The strike notice from taxi drivers comes at a time the State, through EPRA is planning rising fuel costs.
Through their lobby group E-hailing Transporters Kenya, the drivers have given the management of the apps one month to review the prices or face a switch-off.
“We hereby issue 30-day notice to all the defiant apps that we shall be switching off and deleting all those apps at the end of the 30 days,” said the lobby’s secretary-general Wycliffe Alutalala.
On March 14, 2021, the price of one litre of super petrol went up by Ksh7.63 while that of diesel and kerosene increased by Ksh5.75 and Ksh5.41 respectively.
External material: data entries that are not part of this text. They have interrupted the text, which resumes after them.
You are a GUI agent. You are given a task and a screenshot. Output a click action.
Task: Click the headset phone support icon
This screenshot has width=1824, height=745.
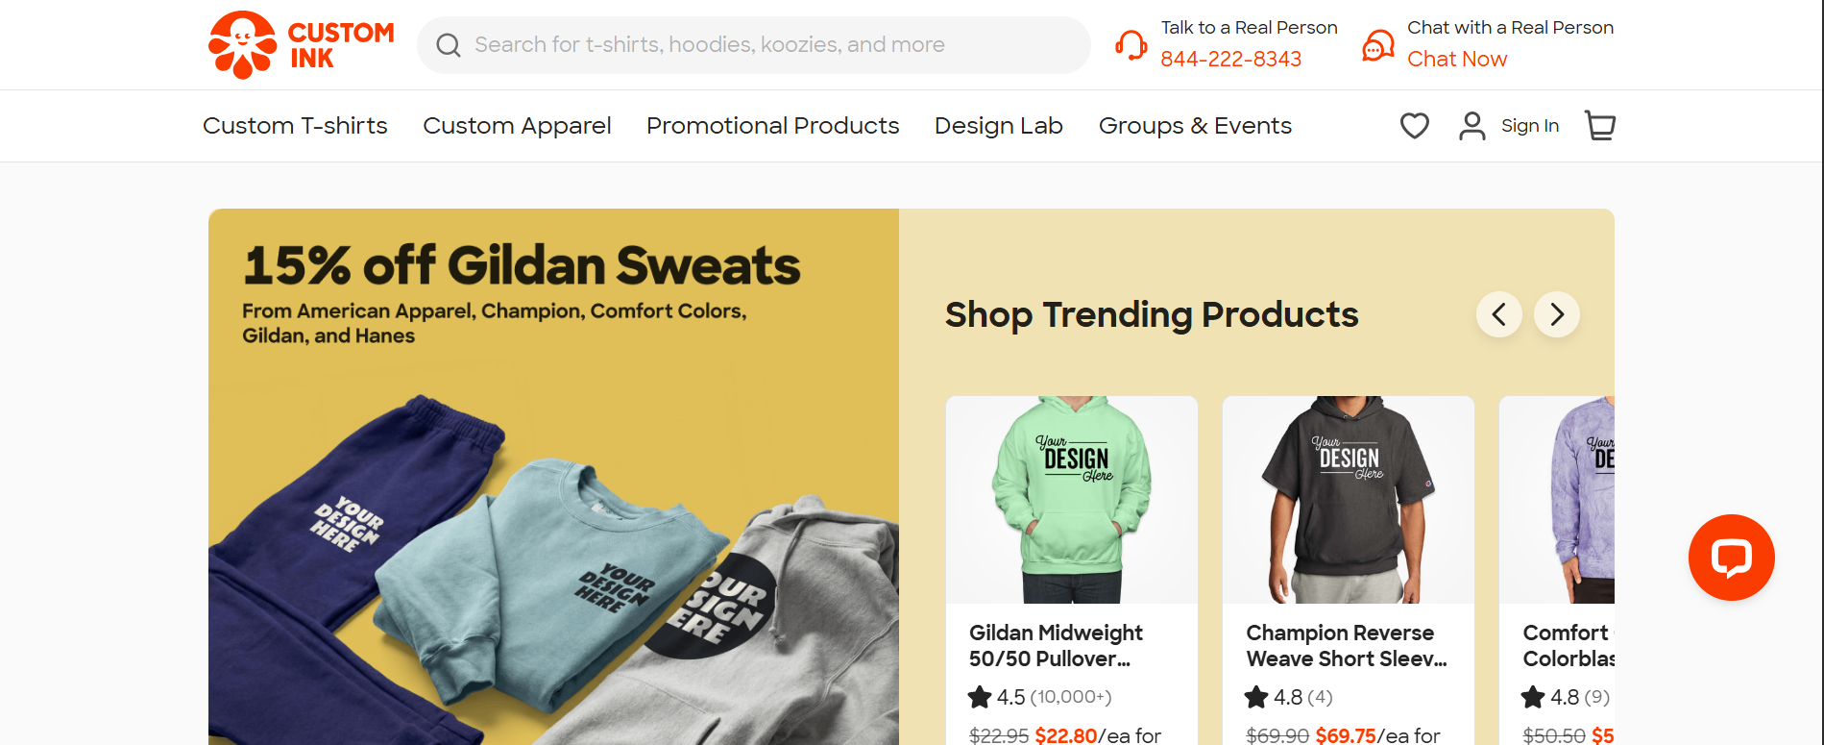pyautogui.click(x=1132, y=44)
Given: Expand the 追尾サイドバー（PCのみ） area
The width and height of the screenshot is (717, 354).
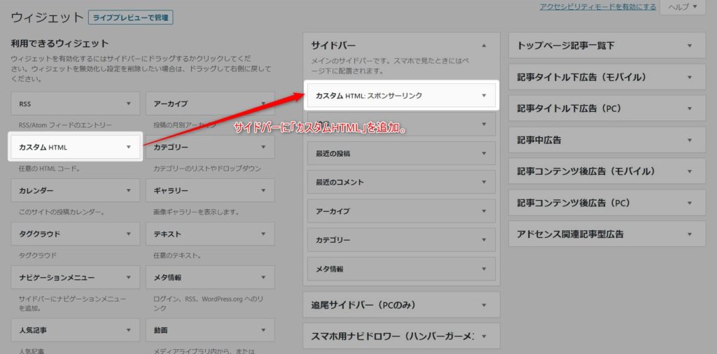Looking at the screenshot, I should point(484,305).

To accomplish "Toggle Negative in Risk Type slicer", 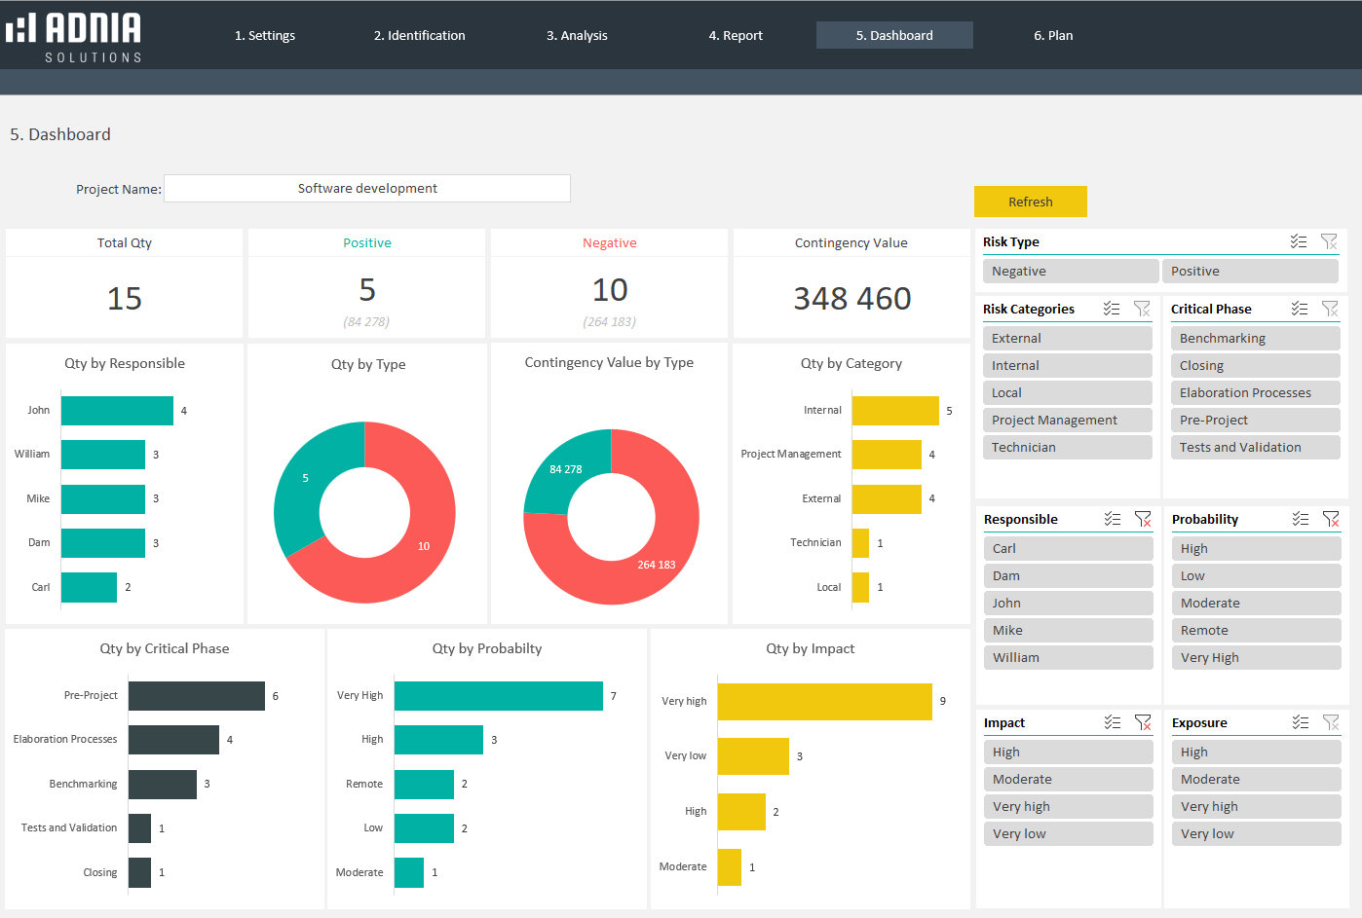I will [1070, 272].
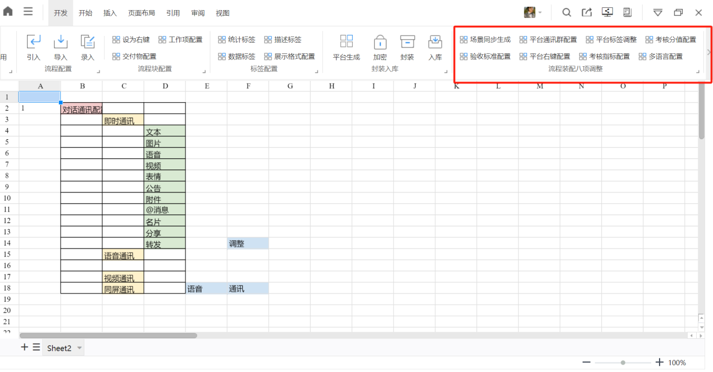The image size is (713, 372).
Task: Open the hamburger menu at top left
Action: [x=28, y=12]
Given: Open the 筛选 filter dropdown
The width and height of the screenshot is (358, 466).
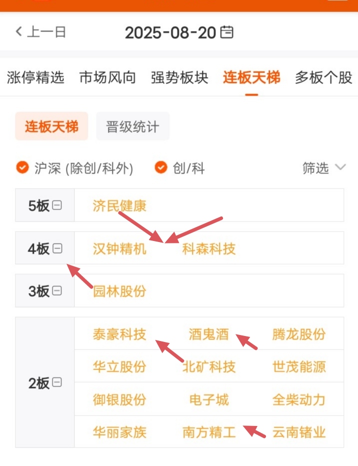Looking at the screenshot, I should tap(324, 168).
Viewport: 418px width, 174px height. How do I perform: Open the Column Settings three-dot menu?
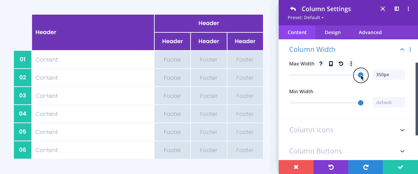409,9
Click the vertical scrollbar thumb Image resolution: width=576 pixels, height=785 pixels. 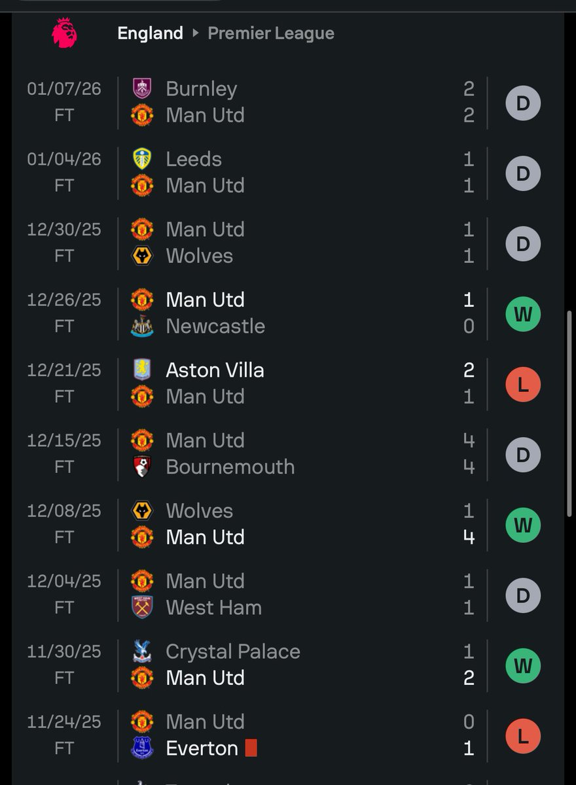click(569, 415)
Currently, a litre of super petrol in Nairobi is retailing at Ksh122.81 while diesel and kerosene are retailing at Ksh107.66 and Ksh97.85 per litre respectively.
Other than reviewing the charges, the drivers also want the apps to cap commissions at 15 percent.
Currently, Uber charges a commission of 25 per cent while Bolt and Little Cab drivers are charged 20 and 19 per cent respectively.
Under the current framework, the apps determine the rules of operation, with a petition sent to the Senate two years ago by the Digital Taxi Forum hitting a snag.
Taxify charges riders Ksh25 a kilometre and Ksh4 per minute on its “lite” option and Ksh35 a kilometre and Ksh5 per minute for regular riders.
Little Cab, owned by Safaricom, charges its riders a base cost of Ksh270, Ksh55 per kilometer and Ksh4 per minute.